Happy St. Patrick’s Day, people!
It’s the first thought that blew through my mind, after I looked at the calendar and realized what day it is. March 17 already. The sun comes up in an hour. Baseballers moved Daylight Savings Time so they could sell more tickets, so we sprang forward without a decent Spring. What a morning. Coffee just stopped dripping its splooshy goodness through the machine, and the cats are done frantically and aggressively begging me for food. Now is the time to sit, and to write, and see what happens.
So far, a row of Conestoga wagons hasn’t run over my head. What else is going on?
I’m typing this on my new computer. There’s a new thing! I bought it Tuesday, after 14 months of being without one.
I promised readers a certain blog about a week ago. It hasn’t happened yet. It may never happen. I lost my nerve for it, and my stomach was in knots as I composed it. I am letting it rest and moving on.
My mind is turning toward fiction writing. I found a trove of old blog posts, which I will transfer to my site, by measure. I glanced through them and realized I was quite depressed when I wrote many of them. It seems to permeate my writing between 2005-2007.
Today, the earthquake/tsunami/nuclear incident in Japan is weighing most heavily on my mind.
Last Friday’s huge earthquake has left the entire world reeling. It’s been a week now and I’ve watched hours of coverage about the quake, and the Japanese people scrambling to make an atrocious situation into a livable one. As we speak, aftershocks of 5-6 on the Richter scale are still occurring. The flood of the northeastern part of Honshu has left thousands without homes, and tens of thousands have been evacuated because of the still ongoing nuclear plant explosions and malfunctions. My heart and mind are with the Japanese people.
But, you guessed it, there are a few reactions of other human beings that have me furious. Four rants follow.
It really annoys me when people so easily break this quake down to economic impact, as if we could assign a dollar amount to the human lives, and loss of property due to this disaster. Bugs the hell out of me in fact. I mean, it inevitably will come to a cost tally, and infrastructure will need to be replaced; homes rebuilt, and cleanup must happen. Yet, the earthquake happened Friday: by that morning on the east coast, people were already wailing, “Yeah, but how will this affect Wall Street?” Huh? you’re kidding, right? This coverage was happening less than twelve hours after the initial 9.0 earthquake. It’s like watching a seven year old crash his bike and break his arm, and then wondering how his accident will hurt your lemonade business.
People on the news try to make things worse than they are.
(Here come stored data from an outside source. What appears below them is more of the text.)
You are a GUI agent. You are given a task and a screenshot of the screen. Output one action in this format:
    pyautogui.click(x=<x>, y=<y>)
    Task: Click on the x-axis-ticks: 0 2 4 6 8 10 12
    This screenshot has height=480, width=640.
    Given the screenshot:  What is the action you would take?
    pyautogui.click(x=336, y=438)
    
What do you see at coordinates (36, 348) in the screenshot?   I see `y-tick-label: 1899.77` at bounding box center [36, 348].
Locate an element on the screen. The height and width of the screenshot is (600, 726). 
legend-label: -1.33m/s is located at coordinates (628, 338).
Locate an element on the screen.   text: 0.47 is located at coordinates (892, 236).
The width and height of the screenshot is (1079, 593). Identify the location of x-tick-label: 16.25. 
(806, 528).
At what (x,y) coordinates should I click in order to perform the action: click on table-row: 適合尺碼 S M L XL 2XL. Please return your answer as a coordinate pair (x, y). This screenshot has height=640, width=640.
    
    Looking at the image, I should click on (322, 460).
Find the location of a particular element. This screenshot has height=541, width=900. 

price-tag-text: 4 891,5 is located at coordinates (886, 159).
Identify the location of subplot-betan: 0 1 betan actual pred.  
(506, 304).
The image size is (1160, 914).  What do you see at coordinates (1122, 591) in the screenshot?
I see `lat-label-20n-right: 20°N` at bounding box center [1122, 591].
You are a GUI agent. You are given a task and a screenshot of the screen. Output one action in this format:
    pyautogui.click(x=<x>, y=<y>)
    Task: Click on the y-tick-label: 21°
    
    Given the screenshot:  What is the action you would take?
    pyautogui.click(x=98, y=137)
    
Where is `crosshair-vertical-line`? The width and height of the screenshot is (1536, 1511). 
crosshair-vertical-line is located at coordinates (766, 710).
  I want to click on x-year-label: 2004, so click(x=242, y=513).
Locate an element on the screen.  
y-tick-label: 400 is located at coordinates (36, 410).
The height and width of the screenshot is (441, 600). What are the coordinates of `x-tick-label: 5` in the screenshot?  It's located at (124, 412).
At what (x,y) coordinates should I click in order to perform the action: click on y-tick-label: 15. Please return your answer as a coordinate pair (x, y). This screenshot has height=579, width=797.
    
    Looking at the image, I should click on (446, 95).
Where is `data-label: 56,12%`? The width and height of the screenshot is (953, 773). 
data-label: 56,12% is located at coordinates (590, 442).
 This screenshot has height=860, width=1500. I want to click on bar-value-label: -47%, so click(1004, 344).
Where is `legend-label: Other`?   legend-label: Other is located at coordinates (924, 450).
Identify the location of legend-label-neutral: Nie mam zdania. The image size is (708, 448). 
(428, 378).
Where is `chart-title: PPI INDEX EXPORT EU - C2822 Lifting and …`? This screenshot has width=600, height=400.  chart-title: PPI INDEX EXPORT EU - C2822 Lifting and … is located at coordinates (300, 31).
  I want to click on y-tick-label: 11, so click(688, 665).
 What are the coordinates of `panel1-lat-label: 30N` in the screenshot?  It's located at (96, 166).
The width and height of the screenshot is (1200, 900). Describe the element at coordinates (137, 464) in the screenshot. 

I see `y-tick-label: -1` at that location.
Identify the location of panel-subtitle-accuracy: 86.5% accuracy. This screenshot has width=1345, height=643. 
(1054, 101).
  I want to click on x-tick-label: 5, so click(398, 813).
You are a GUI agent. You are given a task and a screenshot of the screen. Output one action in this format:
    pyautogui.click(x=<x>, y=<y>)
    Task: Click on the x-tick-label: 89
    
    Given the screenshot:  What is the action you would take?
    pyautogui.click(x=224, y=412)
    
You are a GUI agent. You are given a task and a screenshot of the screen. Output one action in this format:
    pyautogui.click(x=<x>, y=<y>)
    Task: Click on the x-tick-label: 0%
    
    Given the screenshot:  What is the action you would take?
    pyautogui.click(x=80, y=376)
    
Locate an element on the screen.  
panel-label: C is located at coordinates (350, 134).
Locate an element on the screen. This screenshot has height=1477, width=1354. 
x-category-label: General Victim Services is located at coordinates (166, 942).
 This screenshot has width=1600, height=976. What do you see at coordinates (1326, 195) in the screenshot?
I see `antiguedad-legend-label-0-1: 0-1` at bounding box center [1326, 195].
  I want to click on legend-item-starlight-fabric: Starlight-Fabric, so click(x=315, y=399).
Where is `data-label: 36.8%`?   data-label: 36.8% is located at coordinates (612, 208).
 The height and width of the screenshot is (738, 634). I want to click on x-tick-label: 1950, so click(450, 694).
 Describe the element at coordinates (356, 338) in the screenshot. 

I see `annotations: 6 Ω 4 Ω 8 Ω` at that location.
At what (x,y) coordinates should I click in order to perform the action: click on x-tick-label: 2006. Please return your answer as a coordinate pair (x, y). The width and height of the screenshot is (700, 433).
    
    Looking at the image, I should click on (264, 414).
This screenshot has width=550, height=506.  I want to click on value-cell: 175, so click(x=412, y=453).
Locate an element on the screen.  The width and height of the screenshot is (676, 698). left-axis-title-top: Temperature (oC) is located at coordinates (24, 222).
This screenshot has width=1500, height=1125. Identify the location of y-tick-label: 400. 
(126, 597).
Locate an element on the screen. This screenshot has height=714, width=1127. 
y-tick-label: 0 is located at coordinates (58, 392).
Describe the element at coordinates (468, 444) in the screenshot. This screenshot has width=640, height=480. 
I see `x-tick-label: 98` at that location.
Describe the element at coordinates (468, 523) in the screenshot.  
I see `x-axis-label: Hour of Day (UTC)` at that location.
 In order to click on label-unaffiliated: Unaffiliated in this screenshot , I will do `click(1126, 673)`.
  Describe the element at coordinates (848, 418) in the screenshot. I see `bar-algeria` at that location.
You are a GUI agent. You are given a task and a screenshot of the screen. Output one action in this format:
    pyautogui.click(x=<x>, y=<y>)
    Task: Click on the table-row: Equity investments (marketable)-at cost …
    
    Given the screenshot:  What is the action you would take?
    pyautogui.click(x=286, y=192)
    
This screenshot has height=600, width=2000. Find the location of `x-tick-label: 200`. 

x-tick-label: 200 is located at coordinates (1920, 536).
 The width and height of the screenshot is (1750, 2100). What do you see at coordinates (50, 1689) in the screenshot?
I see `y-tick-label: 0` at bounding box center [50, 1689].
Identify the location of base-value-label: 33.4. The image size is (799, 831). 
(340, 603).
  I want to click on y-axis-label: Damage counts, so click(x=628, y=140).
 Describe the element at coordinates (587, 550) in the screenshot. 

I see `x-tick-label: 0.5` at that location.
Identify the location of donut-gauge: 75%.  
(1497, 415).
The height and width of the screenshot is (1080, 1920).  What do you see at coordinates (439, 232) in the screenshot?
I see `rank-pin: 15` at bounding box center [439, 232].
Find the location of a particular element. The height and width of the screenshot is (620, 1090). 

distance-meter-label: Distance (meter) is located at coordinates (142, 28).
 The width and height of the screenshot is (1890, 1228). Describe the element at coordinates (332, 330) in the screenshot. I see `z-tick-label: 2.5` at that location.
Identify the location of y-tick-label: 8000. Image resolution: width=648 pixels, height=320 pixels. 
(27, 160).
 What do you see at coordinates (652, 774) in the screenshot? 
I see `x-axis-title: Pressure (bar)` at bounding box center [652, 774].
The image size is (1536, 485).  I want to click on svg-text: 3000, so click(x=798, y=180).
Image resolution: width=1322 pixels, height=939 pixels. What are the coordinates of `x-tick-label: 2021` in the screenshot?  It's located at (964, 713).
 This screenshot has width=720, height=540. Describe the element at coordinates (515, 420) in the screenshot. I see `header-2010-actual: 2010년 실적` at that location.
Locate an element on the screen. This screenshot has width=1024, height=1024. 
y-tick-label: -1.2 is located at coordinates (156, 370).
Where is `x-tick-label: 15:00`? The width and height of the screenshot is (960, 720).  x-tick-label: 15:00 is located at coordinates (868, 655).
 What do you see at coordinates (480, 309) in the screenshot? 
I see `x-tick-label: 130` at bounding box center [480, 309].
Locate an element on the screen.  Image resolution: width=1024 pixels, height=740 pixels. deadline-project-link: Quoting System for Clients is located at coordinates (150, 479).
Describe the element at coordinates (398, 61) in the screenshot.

Exaggeration sells more papers and gets more Internet traffic. Yet, I find it abominable when, for ratings, you find newspeople rooting for the earthquake/tsunami/nuclear incident to be worse than it was. The Newsmongers were out, in force, that morning:
Scientists: The tsunami is going according to all our predictive models. We evacuated just to be safe.
Newsguys: Yeah – but the worst could happen, right?
Scientists: Of course. Anything is possible.
Newsguys: Yeah, but the worst could happen, right?
Right, newsguys. It ALWAYS could have been worse. We know that. We don’t need to be reminded of this every minute of the day, just to satiate your neurotic 24/7 news-cycle vision of being the first out with a breaking story. Cover well–don’t cover loudly–and I’m more apt to watch your coverage.
Last night, the media was reporting Rush Limbaugh, who was making light of the Japanese quake refugees for recycling. Try taking ⅓ the US population and for kicks, let’s stick them all in Indiana (the size of the habitable portion of Japan). Now let’s destroy the infrastructure and, instead of stacking the people on top of each other, we all have to live on the ground floor together. Given this scenario, Of course, to live with your neighbors, you’d try to keep some semblance of order in your life, and probably by recycling. We should cheer these folks for caring for their environments even in dire situations.
Then, last, and possibly most memorably, Tuesday featured Glenn Beck telling his viewers that “God was trying to send us a message” because of the tsunami. He doesn’t know what the message was, but he was sure the message was there. Maybe the message was “Glenn Beck should keep his yap shut!”
For now, I’m going to keep my big yap shut. Blessings to you all, especially to the Japanese people. Wish me luck as I move forward and write.